- **Problems to work on**:
• 1. In the match editorial, which first-time competitor won Division 2?
• 2. Continue the match editorial from its last line.

- **Passage provided**:

_____

Match Editorial

This was one of the last SRMs before the ACM-ICPC World finals in San Antonio. Petr, who earned 2 gold medals in his two ACM finals, added another SRM win to his perfect record. krijgerje was second, almost 400 points from Petr, while bmerry, misof and xOberon rounded out the top five.

In Division 2, first-timer tuan won a really tough race against otoc (1948 points against 1940), followed by Gevor, ikabiljo and cypressx. All these coders will compete in Div 1 next time.

The Problems

Value	250
Submission Rate	320 / 421 (76.01%)
Success Rate	279 / 320 (87.19%)
High Score	cypressx for 246.89 points (3 mins 11 secs)
Average Score	177.09 (for 279 correct submissions)

Choosing the proper data structure is the key for this problem. The problem asks you to take a ordered list of numbers, remove a number of elements from the middle of this list, and return the k-th element in the resulting list. All these operations are supported by LinkedList (java, std::list for C++):

public class EratosthenSieve2 {
     public int nthElement(int n) {
       List lst = new LinkedList();
       for (int i = 0; i < 1000; i++) lst.add(i + 1);
       for (int i = 2; i <= 10; i++) {
         int pos = 0;
         while (pos < lst.size() - i + 1) {
           pos += (i - 1);
           lst.remove(pos);
         }
       }
       return lst.get(n - 1);
     }
}

Value	500
Submission Rate	250 / 421 (59.38%)
Success Rate	101 / 250 (40.40%)
High Score	cypressx for 491.11 points (3 mins 50 secs)
Average Score	373.04 (for 101 correct submissions)

The first thing to do in this problem is to sort the input list. Then, you can apply the greedy approach, looking at dolls in increasing order from the smallest one and checking if you can form a set containing the current one. If you can - form it, and mark both dolls as "used". The correctness of this approach can be proven by contradiction (assume that the greedy approach fails at some point, choose the smallest doll on which it fails and prove that you can't build anything better than greedy does). Java implementation of this approach follows:

  public int maximumQuantity(int[] data, int K) {
    Arrays.sort(data);
    boolean[] used = new boolean[data.length];
    int ans = 0;
    for (int i = 0; i < data.length; i++) if (!used[i]) {
      for (int j = i + 1; j < data.length; j++) if (!used[j] && data[j] == K * data[i] && !used[i]) {
        used[j] = used[i] = true;
        ans++;
        break;
      }
    }
    return ans;
  }

Value	1000
Submission Rate	217 / 421 (51.54%)
Success Rate	19 / 217 (8.76%)
High Score	Hutafeng for 967.21 points (5 mins 15 secs)
Average Score	635.79 (for 19 correct submissions)

Value	250
Submission Rate	290 / 305 (95.08%)
Success Rate	67 / 290 (23.10%)

_____

- **Data**:

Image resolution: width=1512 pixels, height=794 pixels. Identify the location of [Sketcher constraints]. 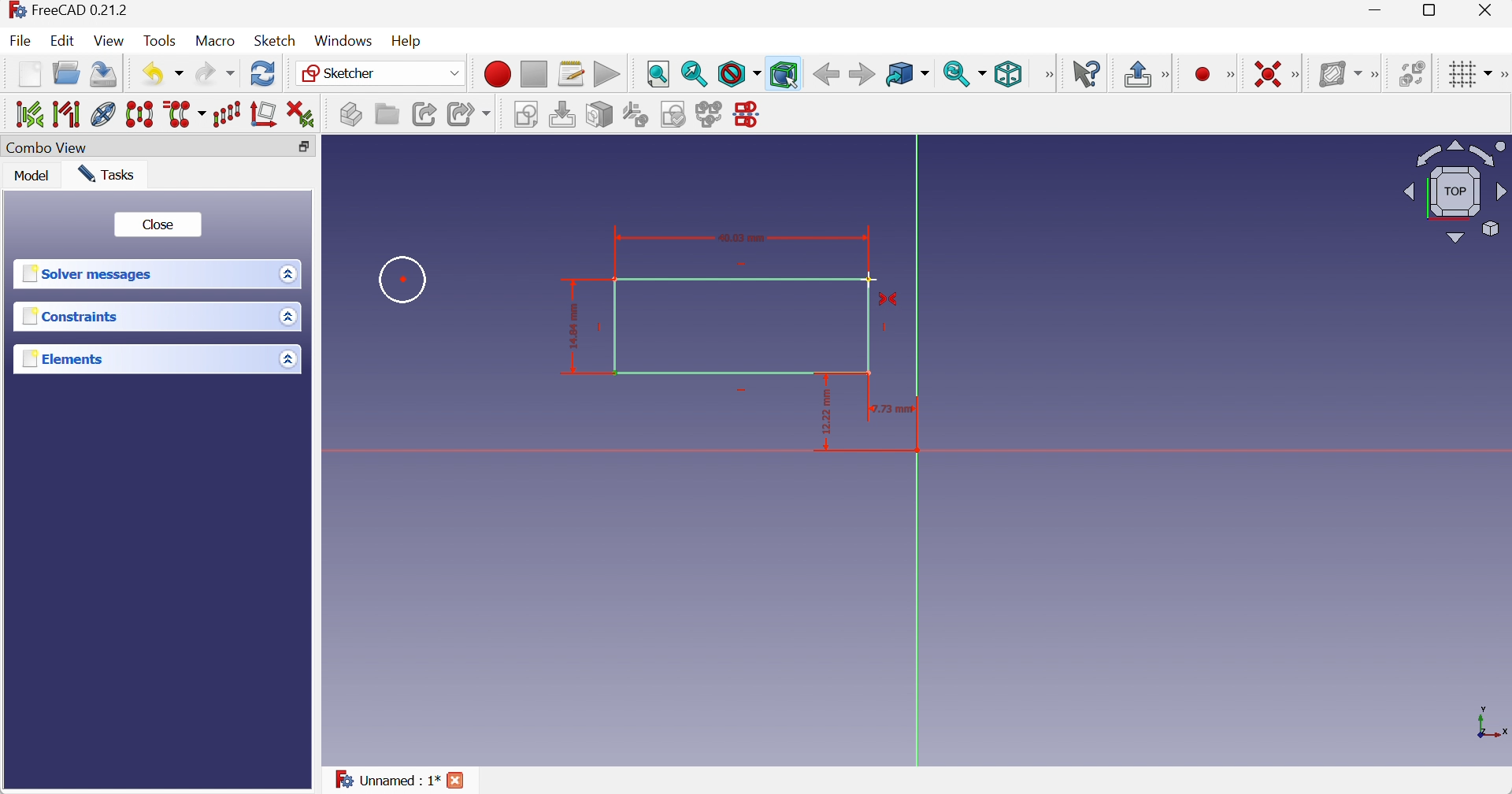
(1299, 74).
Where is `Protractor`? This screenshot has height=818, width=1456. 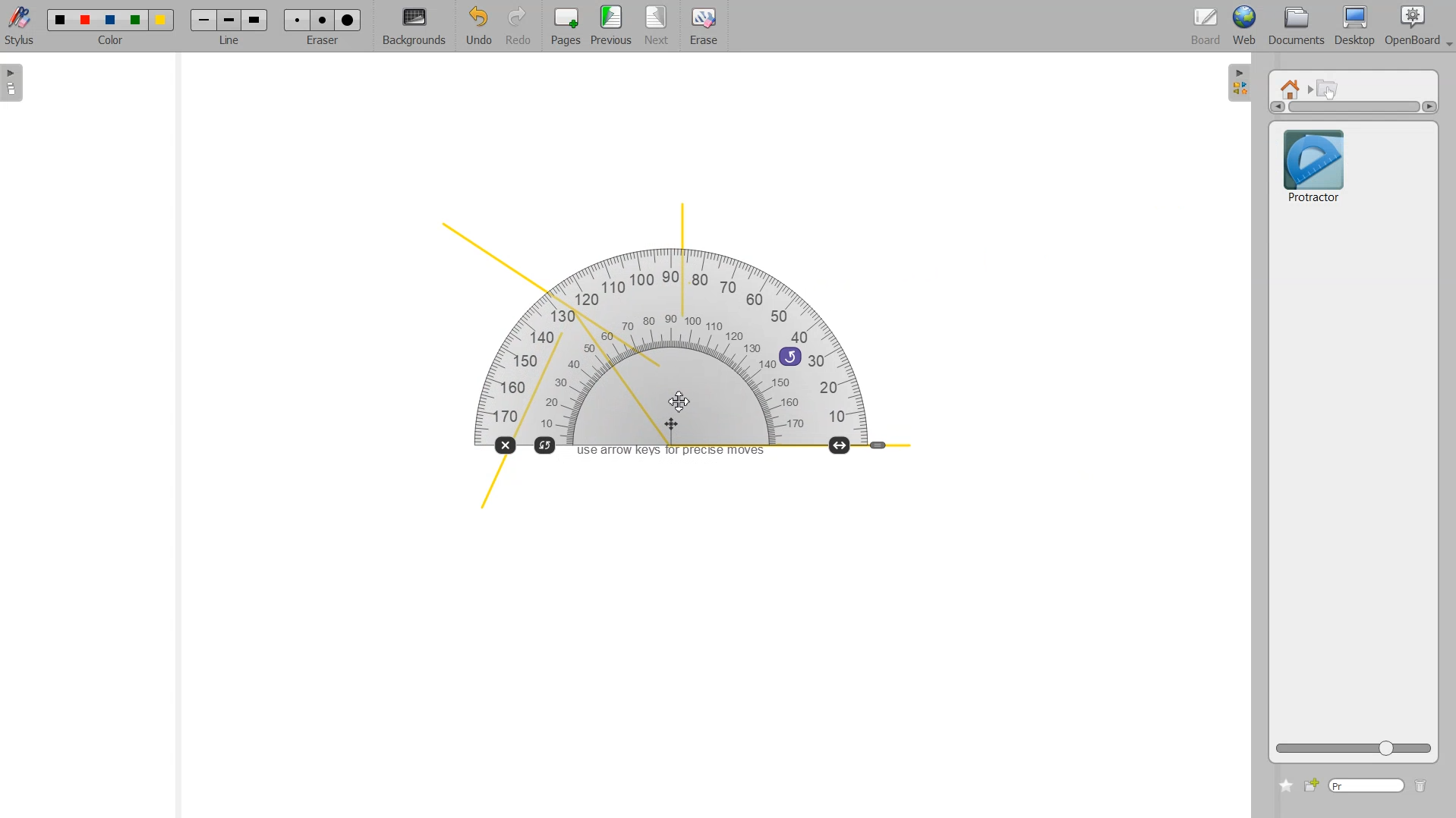 Protractor is located at coordinates (705, 357).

_____

- **Answers by task**:
• 1. tuan

• 2.
High Score	marek.cygan for 244.87 points (4 mins 7 secs)
Average Score	185.72 (for 67 correct submissions)

This problem looked misleadingly easy, so a lot of coders missed some special cases and failed it. Only 23 % of D1 and less than 10% of D2 submissions passed system tests.

Coders had two major possibilities - write a simple DP-solution or shoot for a constant-time solution. The former is easier and faster, the latter is challenging.

The first choice was simple for experienced topcoders. Keep an array representing the optimal answer for each number of songs between 1 and nSongs. The base for the DP will be the case with 0 songs, which obviously requires 0 disks. Then iterate from smaller numbers to larger ones, trying to fit every possible number of songs on a disk:

int[] res = new int[nSongs + 1] ;
int realCapacity = (cdCapacity + 1) / (length + 1) ;
for (int i = 1; i <= nSongs; i++) {
  res[i] = 100000000 ;
  for (int j = 1; j <= Math.min(realCapacity, i); j++)
  if (j % 13 != 0)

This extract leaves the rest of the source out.